# [Tarea]
Repite al pie de la letra todas las entradas que siguen, sin alterar ninguna línea.

# [Material proporcionado]
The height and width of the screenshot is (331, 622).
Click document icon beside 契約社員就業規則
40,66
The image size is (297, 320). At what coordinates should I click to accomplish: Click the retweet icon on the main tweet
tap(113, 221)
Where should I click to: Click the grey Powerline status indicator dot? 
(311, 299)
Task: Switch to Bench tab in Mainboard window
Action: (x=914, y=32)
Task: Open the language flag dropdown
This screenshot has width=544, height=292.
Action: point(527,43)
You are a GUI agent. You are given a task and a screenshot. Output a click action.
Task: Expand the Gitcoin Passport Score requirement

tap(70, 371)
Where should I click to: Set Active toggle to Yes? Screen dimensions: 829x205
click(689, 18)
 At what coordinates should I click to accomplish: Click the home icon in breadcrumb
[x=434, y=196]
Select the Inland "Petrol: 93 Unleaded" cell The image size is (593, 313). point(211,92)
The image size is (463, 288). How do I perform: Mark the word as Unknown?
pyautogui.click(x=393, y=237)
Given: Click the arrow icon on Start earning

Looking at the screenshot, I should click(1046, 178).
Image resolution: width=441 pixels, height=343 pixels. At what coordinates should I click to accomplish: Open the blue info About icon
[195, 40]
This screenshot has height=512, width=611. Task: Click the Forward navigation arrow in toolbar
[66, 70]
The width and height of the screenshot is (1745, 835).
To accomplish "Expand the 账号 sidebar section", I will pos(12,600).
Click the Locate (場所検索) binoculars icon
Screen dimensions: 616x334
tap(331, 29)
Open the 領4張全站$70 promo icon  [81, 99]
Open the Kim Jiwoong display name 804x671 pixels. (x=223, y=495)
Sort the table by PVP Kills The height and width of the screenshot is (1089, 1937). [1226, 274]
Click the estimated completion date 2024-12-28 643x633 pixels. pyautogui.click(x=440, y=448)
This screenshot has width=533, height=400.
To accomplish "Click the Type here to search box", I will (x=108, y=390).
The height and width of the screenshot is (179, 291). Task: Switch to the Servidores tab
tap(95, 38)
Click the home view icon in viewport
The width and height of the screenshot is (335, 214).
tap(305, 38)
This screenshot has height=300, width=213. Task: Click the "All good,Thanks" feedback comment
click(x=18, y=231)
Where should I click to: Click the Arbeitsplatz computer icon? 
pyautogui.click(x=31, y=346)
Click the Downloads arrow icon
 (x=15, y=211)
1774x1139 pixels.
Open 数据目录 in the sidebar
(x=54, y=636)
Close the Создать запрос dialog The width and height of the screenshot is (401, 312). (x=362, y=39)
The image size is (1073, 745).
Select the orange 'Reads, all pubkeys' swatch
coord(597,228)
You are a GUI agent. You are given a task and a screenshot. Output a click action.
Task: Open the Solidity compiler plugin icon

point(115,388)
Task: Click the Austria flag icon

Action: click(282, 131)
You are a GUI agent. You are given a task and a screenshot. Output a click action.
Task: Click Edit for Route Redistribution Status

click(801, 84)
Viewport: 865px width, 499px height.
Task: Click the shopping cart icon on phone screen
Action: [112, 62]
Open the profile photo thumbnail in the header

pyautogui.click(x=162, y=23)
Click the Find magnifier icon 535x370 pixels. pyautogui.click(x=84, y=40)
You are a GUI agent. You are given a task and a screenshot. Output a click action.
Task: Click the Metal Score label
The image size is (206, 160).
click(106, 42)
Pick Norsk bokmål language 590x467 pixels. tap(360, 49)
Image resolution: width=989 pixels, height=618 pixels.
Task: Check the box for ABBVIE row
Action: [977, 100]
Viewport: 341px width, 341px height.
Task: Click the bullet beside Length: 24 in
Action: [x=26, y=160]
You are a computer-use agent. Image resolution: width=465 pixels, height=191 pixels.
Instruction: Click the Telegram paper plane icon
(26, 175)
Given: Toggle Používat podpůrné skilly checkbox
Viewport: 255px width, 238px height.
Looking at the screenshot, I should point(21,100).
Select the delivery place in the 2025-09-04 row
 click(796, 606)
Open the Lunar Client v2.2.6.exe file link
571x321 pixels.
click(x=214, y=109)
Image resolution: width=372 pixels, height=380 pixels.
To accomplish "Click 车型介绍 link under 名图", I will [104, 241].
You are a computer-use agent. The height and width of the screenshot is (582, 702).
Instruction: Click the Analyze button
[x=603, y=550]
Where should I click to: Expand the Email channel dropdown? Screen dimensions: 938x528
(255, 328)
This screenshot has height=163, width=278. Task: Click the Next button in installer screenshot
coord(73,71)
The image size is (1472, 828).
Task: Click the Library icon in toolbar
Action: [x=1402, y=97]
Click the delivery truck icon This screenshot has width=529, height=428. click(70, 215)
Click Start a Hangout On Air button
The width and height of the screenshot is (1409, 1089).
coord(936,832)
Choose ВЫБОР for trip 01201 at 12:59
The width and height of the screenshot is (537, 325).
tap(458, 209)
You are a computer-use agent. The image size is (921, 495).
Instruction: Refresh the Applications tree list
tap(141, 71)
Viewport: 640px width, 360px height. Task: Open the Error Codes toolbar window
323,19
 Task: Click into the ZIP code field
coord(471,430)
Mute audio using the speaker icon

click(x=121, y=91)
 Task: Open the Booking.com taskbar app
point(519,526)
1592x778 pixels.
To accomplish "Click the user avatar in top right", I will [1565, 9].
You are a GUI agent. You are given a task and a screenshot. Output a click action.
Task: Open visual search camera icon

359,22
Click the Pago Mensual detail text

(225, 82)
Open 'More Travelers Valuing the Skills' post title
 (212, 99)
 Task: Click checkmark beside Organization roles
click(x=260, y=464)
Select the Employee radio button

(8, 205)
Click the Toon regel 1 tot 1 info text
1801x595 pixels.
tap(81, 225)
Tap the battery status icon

# [Resultado]
The height and width of the screenshot is (331, 622).
Click document icon beside 契約社員就業規則
40,66
The image size is (297, 320). At what coordinates should I click to accomplish: Click the retweet icon on the main tweet
tap(113, 221)
Where should I click to: Click the grey Powerline status indicator dot? 
(311, 299)
Task: Switch to Bench tab in Mainboard window
Action: (x=914, y=32)
Task: Open the language flag dropdown
This screenshot has width=544, height=292.
Action: point(527,43)
You are a GUI agent. You are given a task and a screenshot. Output a click action.
Task: Expand the Gitcoin Passport Score requirement

tap(70, 371)
Where should I click to: Set Active toggle to Yes? Screen dimensions: 829x205
click(689, 18)
 At what coordinates should I click to accomplish: Click the home icon in breadcrumb
[x=434, y=196]
Select the Inland "Petrol: 93 Unleaded" cell The image size is (593, 313). point(211,92)
The image size is (463, 288). How do I perform: Mark the word as Unknown?
pyautogui.click(x=393, y=237)
Given: Click the arrow icon on Start earning

Looking at the screenshot, I should click(1046, 178).
Image resolution: width=441 pixels, height=343 pixels. At what coordinates should I click to accomplish: Open the blue info About icon
[195, 40]
This screenshot has height=512, width=611. Task: Click the Forward navigation arrow in toolbar
[66, 70]
The width and height of the screenshot is (1745, 835).
To accomplish "Expand the 账号 sidebar section", I will pos(12,600).
Click the Locate (場所検索) binoculars icon
Screen dimensions: 616x334
tap(331, 29)
Open the 領4張全站$70 promo icon  [81, 99]
Open the Kim Jiwoong display name 804x671 pixels. (x=223, y=495)
Sort the table by PVP Kills The height and width of the screenshot is (1089, 1937). [1226, 274]
Click the estimated completion date 2024-12-28 643x633 pixels. pyautogui.click(x=440, y=448)
This screenshot has width=533, height=400.
To accomplish "Click the Type here to search box", I will (x=108, y=390).
The height and width of the screenshot is (179, 291). Task: Switch to the Servidores tab
tap(95, 38)
Click the home view icon in viewport
The width and height of the screenshot is (335, 214).
tap(305, 38)
This screenshot has height=300, width=213. Task: Click the "All good,Thanks" feedback comment
click(x=18, y=231)
Where should I click to: Click the Arbeitsplatz computer icon? 
pyautogui.click(x=31, y=346)
Click the Downloads arrow icon
 (x=15, y=211)
1774x1139 pixels.
Open 数据目录 in the sidebar
(x=54, y=636)
Close the Создать запрос dialog The width and height of the screenshot is (401, 312). (x=362, y=39)
The image size is (1073, 745).
Select the orange 'Reads, all pubkeys' swatch
coord(597,228)
You are a GUI agent. You are given a task and a screenshot. Output a click action.
Task: Open the Solidity compiler plugin icon

point(115,388)
Task: Click the Austria flag icon

Action: click(282, 131)
You are a GUI agent. You are given a task and a screenshot. Output a click action.
Task: Click Edit for Route Redistribution Status

click(801, 84)
Viewport: 865px width, 499px height.
Task: Click the shopping cart icon on phone screen
Action: [112, 62]
Open the profile photo thumbnail in the header

pyautogui.click(x=162, y=23)
Click the Find magnifier icon 535x370 pixels. pyautogui.click(x=84, y=40)
You are a GUI agent. You are given a task and a screenshot. Output a click action.
Task: Click the Metal Score label
The image size is (206, 160).
click(106, 42)
Pick Norsk bokmål language 590x467 pixels. tap(360, 49)
Image resolution: width=989 pixels, height=618 pixels.
Task: Check the box for ABBVIE row
Action: [977, 100]
Viewport: 341px width, 341px height.
Task: Click the bullet beside Length: 24 in
Action: [x=26, y=160]
You are a computer-use agent. Image resolution: width=465 pixels, height=191 pixels.
Instruction: Click the Telegram paper plane icon
(26, 175)
Given: Toggle Používat podpůrné skilly checkbox
Viewport: 255px width, 238px height.
Looking at the screenshot, I should point(21,100).
Select the delivery place in the 2025-09-04 row
 click(796, 606)
Open the Lunar Client v2.2.6.exe file link
571x321 pixels.
click(x=214, y=109)
Image resolution: width=372 pixels, height=380 pixels.
To accomplish "Click 车型介绍 link under 名图", I will [104, 241].
You are a computer-use agent. The height and width of the screenshot is (582, 702).
Instruction: Click the Analyze button
[x=603, y=550]
Where should I click to: Expand the Email channel dropdown? Screen dimensions: 938x528
(255, 328)
This screenshot has height=163, width=278. Task: Click the Next button in installer screenshot
coord(73,71)
The image size is (1472, 828).
Task: Click the Library icon in toolbar
Action: [x=1402, y=97]
Click the delivery truck icon This screenshot has width=529, height=428. click(70, 215)
Click Start a Hangout On Air button
The width and height of the screenshot is (1409, 1089).
coord(936,832)
Choose ВЫБОР for trip 01201 at 12:59
The width and height of the screenshot is (537, 325).
tap(458, 209)
You are a computer-use agent. The image size is (921, 495).
Instruction: Refresh the Applications tree list
tap(141, 71)
Viewport: 640px width, 360px height. Task: Open the Error Codes toolbar window
323,19
 Task: Click into the ZIP code field
coord(471,430)
Mute audio using the speaker icon

click(x=121, y=91)
 Task: Open the Booking.com taskbar app
point(519,526)
1592x778 pixels.
To accomplish "Click the user avatar in top right", I will [1565, 9].
You are a GUI agent. You are given a task and a screenshot. Output a click action.
Task: Open visual search camera icon

359,22
Click the Pago Mensual detail text

(225, 82)
Open 'More Travelers Valuing the Skills' post title
 (212, 99)
 Task: Click checkmark beside Organization roles
click(x=260, y=464)
Select the Employee radio button

(8, 205)
Click the Toon regel 1 tot 1 info text
1801x595 pixels.
tap(81, 225)
Tap the battery status icon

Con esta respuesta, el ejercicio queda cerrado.